# DOCUMENT TEXT
Visualization#

OCR visualization utilities. Requires the [viz] extra.

pip install "panoocr[viz]"

Functions#

visualize_ocr_results #

visualize_ocr_results(image: Image, ocr_results: List[FlatOCRResult], font_size: int = 16, highlight_color: str = 'red', stroke_width: int = 2) -> Image.Image

Visualize flat OCR results on an image.

Draws bounding boxes and labels on a copy of the image.

Parameters:

Name Type Description Default
image Image

The image to visualize OCR results on.

required
ocr_results List[FlatOCRResult]

List of FlatOCRResult objects to visualize.

required
font_size int

Font size for labels.

16
highlight_color str

Color for boxes and text.

'red'
stroke_width int

Width of bounding box lines.

2

Returns:

Type Description
Image

Copy of the image with OCR results visualized.

Source code in src/panoocr/ocr/utils.py
def visualize_ocr_results(
    image: Image.Image,
    ocr_results: List[FlatOCRResult],
    font_size: int = 16,
    highlight_color: str = "red",
    stroke_width: int = 2,
) -> Image.Image:
    """Visualize flat OCR results on an image.

    Draws bounding boxes and labels on a copy of the image.

# SET OF TASKS
1: Translate the sentence "Draws bounding boxes and labels on a copy of the image." from the OCR visualization page into Spanish.
2: Carry on the OCR visualization page from its last line.
The material that comes after this point isn't needed.

# SOURCE MATERIAL
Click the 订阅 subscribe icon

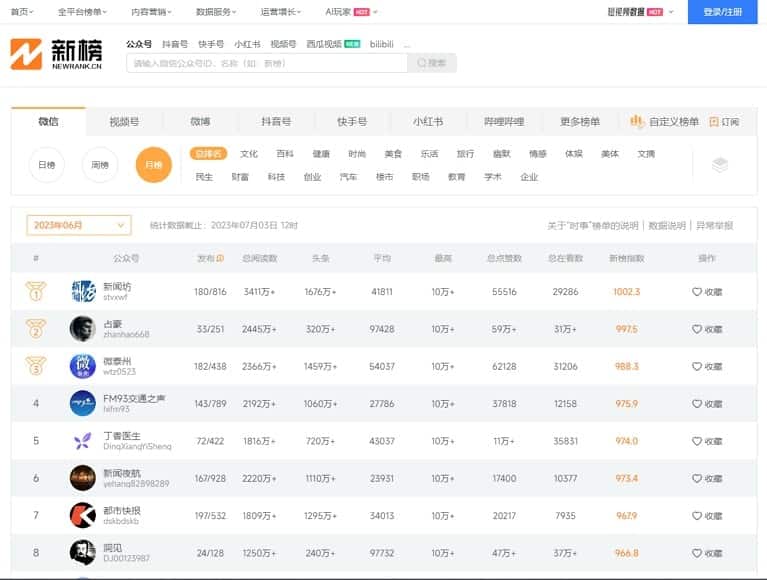[x=714, y=122]
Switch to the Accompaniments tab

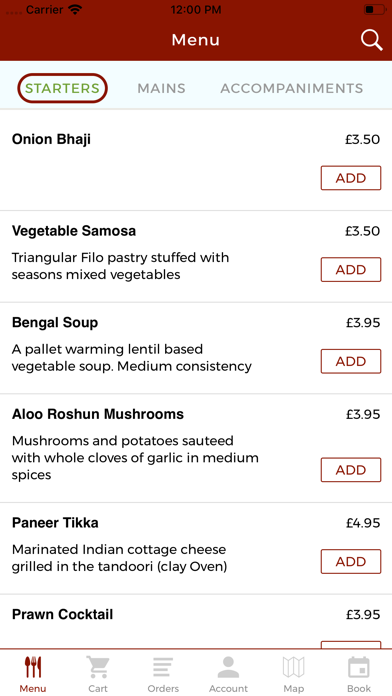point(292,88)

# ANSWERS BELOW
1: Dibuja cuadros delimitadores y etiquetas en una copia de la imagen.

2:
    Args:
        image: The image to visualize OCR results on.
        ocr_results: List of FlatOCRResult objects to visualize.
        font_size: Font size for labels.
        highlight_color: Color for boxes and text.
        stroke_width: Width of bounding box lines.

    Returns:
        Copy of the image with OCR results visualized.
    """
    # Make a copy to avoid modifying the original
    result_image = image.copy()
    draw = ImageDraw.Draw(result_image)
    width, height = result_image.size

    try:
        font = ImageFont.load_default(size=font_size)
    except TypeError:
        # Older Pillow versions don't support size parameter
        font = ImageFont.load_default()

    for ocr_result in ocr_results:
        # Draw bounding box
        bbox = ocr_result.bounding_box
        draw.rectangle(
            [
                bbox.left * width,
                bbox.top * height,
                bbox.right * width,
                bbox.bottom * height,
            ],
            outline=highlight_color,
            width=3,
        )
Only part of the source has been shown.